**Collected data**
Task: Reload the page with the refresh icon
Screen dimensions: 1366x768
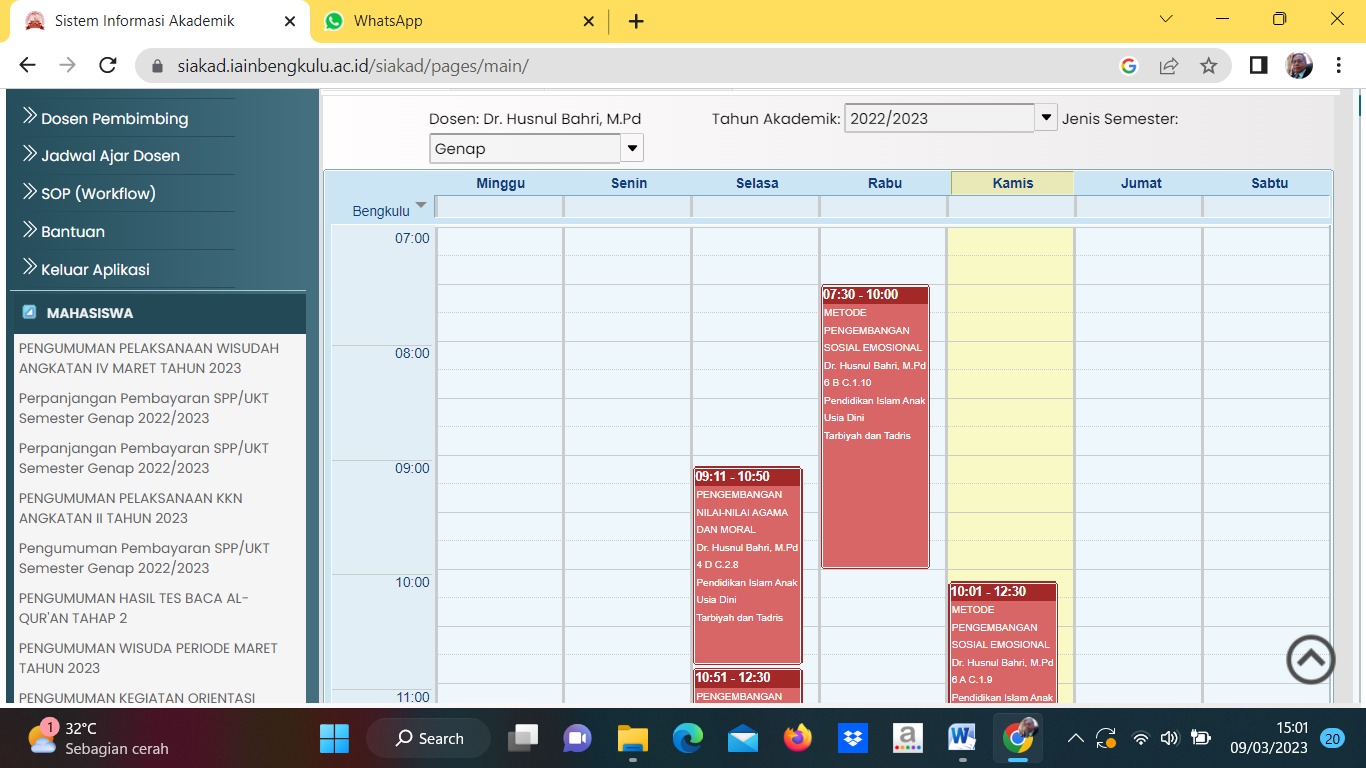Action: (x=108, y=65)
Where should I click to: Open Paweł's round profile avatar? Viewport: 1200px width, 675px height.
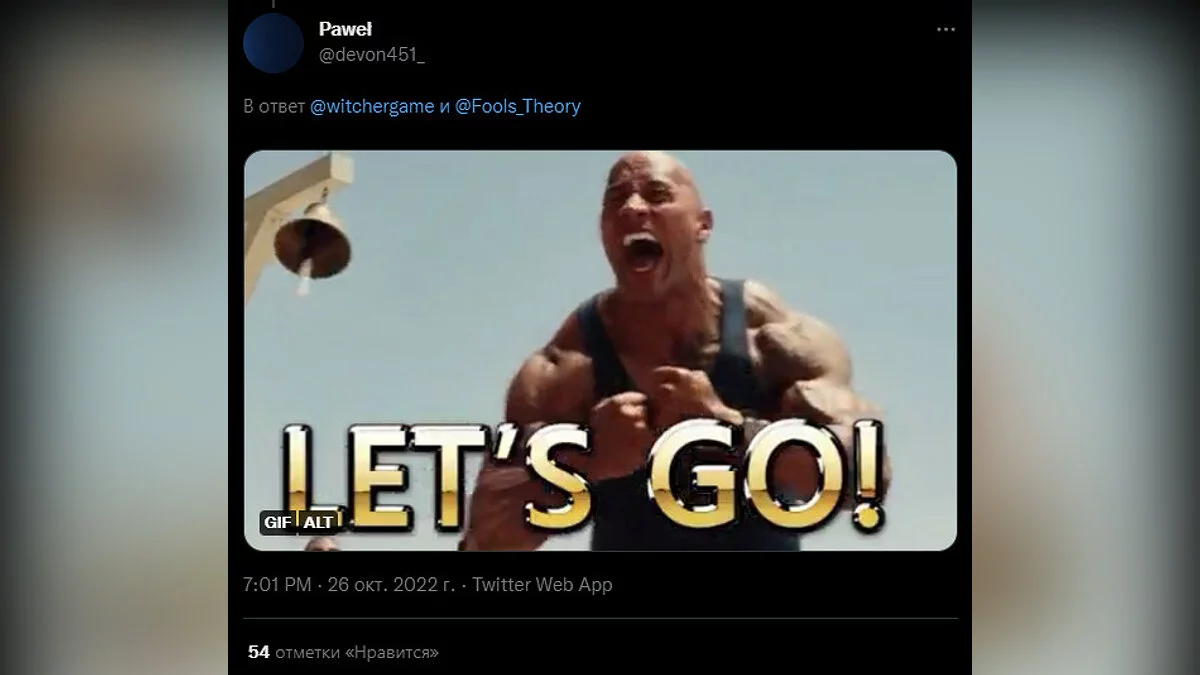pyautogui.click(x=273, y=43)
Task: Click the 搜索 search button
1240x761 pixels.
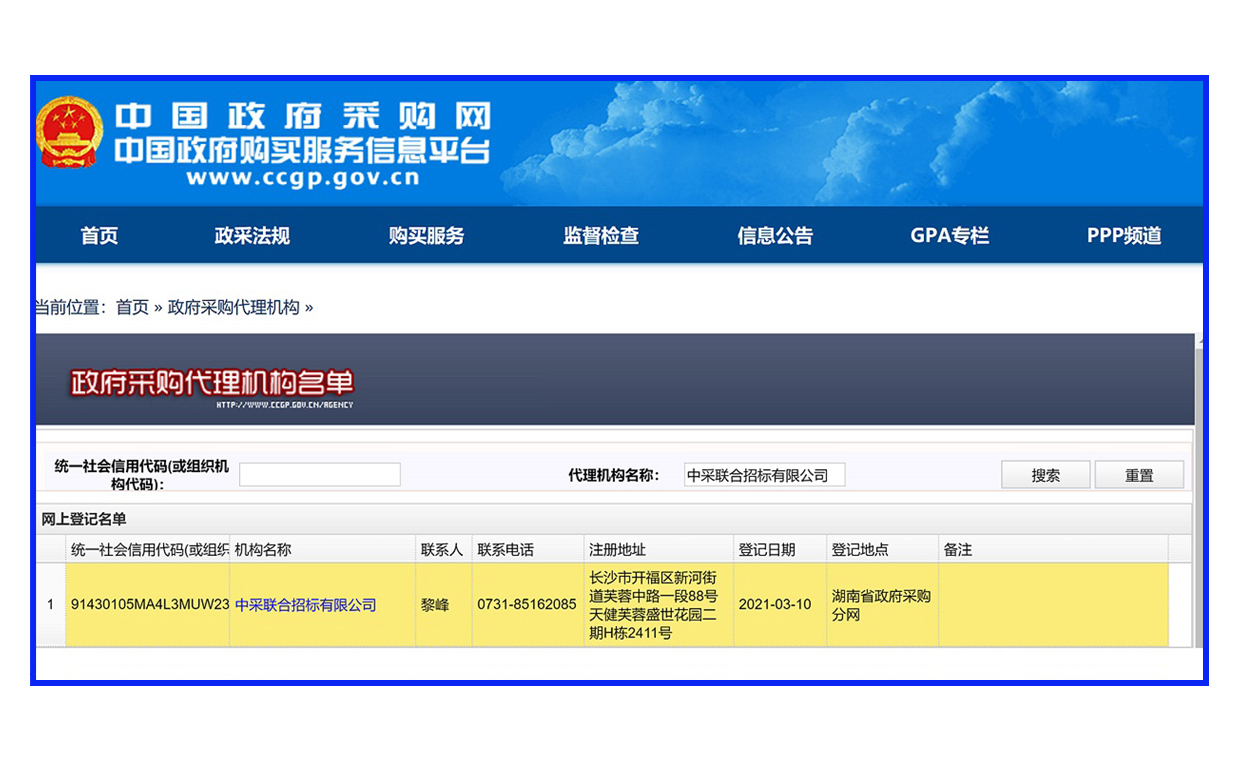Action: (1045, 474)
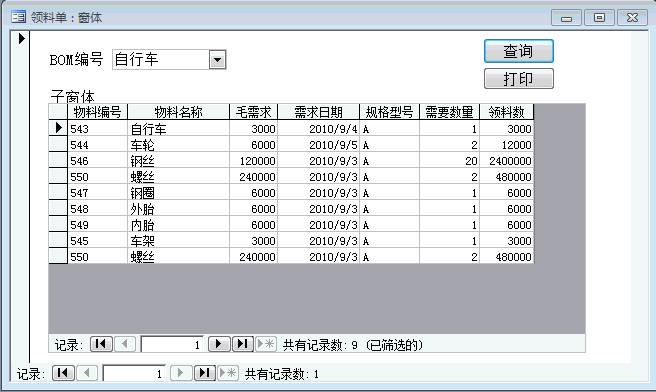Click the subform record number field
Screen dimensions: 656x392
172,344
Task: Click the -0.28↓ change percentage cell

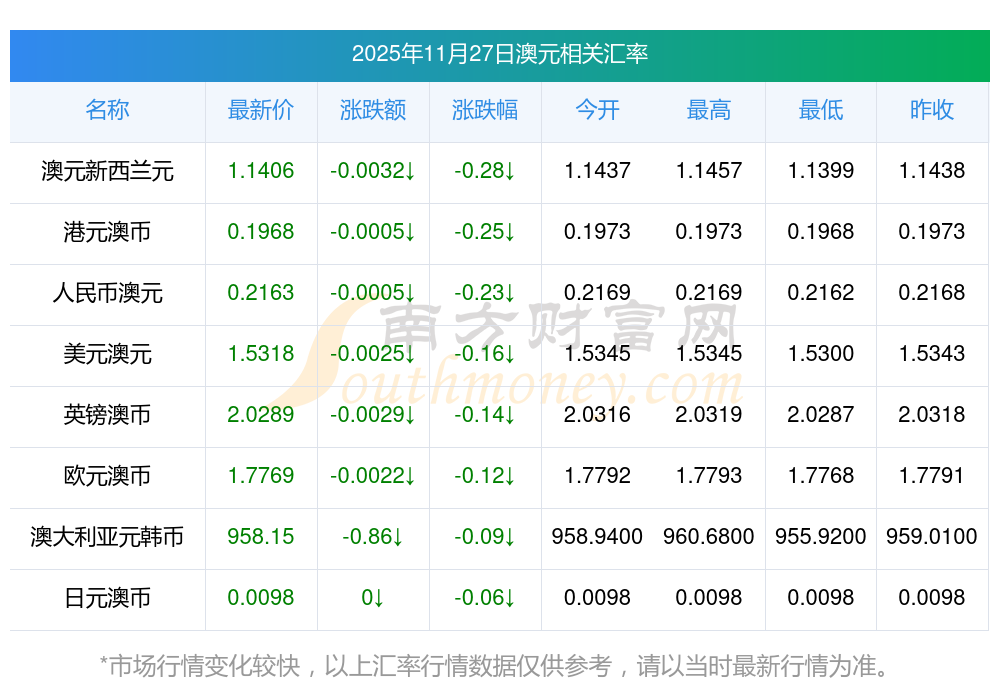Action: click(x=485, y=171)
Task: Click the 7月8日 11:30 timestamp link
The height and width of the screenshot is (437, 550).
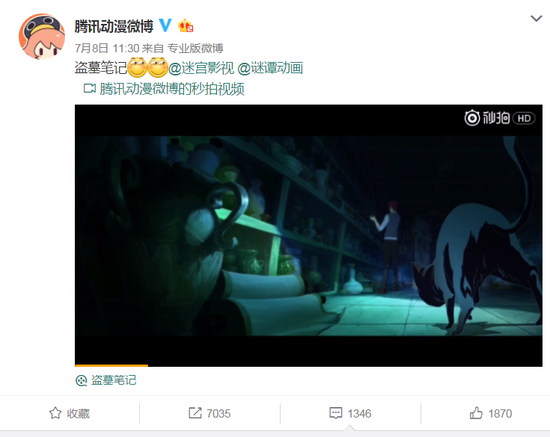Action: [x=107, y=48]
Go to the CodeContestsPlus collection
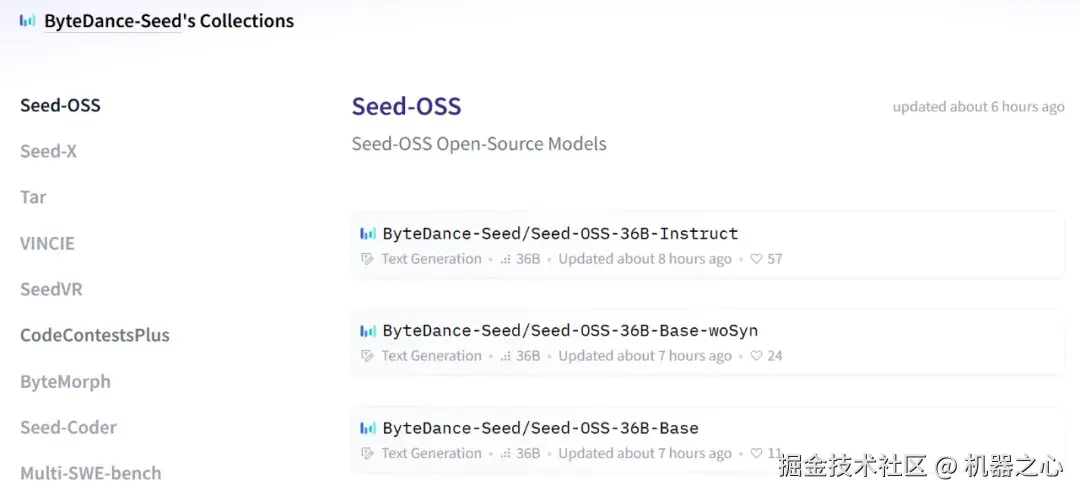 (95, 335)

**The task**
What the answer needs is every line from the one with "The height and" through the last line of the data, reproduced word for word and with pictures omitted.

**Answer to this problem**
The height and width of the screenshot is (437, 550).
Action: [x=107, y=48]
Go to the CodeContestsPlus collection
 (95, 335)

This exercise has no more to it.